SSL handshake problems

2019-03-29 10:59发布

问题:

Our server application suffers from extreme slowness at some of the customers. The slowness is solved by server restart, however it returns after a couple of weeks.

Java CPU is always around 100% (out of 200%), all other parameters are fine. Research showed that most of the CPU is consumed by "HandshakeCompletedNotify-Thread" thread. From tcp dump we see that the SSL handshake takes 2-8 seconds, which is very long, sometimes timeout is thrown.

Our SSL provider is BSAFE. Server runs on Linux(CentOS), 640 mb heap, 2 Cores. Hibernate, spring are used, Oracle local db

What could be reasons for such a behavior? What can be done to find them out?

P.S. We can not switch the traffic to HTTP at our customers.

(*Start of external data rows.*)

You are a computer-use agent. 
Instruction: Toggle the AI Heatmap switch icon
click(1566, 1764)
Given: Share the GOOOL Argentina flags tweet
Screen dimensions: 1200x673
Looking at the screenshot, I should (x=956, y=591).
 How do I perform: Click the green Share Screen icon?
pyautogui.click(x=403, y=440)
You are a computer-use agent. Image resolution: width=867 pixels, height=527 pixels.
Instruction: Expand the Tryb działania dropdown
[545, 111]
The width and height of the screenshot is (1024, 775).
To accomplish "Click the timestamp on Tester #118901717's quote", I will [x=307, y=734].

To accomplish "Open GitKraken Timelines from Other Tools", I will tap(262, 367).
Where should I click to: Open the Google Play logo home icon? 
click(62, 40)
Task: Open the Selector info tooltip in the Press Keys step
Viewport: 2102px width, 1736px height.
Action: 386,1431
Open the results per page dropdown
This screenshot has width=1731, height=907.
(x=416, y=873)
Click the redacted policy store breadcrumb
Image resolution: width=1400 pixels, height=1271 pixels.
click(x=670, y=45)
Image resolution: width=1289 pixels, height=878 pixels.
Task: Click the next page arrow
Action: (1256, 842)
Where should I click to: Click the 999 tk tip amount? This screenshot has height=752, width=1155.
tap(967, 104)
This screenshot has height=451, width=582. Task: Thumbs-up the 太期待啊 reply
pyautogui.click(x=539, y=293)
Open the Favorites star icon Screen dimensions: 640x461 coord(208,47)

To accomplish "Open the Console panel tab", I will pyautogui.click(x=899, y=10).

Update: The system is completely freed when outgoing connections of java process are blocked with IP tables. What resource is freed in such a situation? We see that SSL Handshake frequently gets stuck at "change Cipher Spec" stage. Client (my java process) tries to reuse SSL session, but the server is completely stateless, it generates new session each time.

回答1:

This is a known bug that was introduced when Sun rolled out the Next Generation Java Plugin in 6u10. Oracle finally fixed it in Java 7u2, but they have not backported it to Java 6, at least as of 6u33.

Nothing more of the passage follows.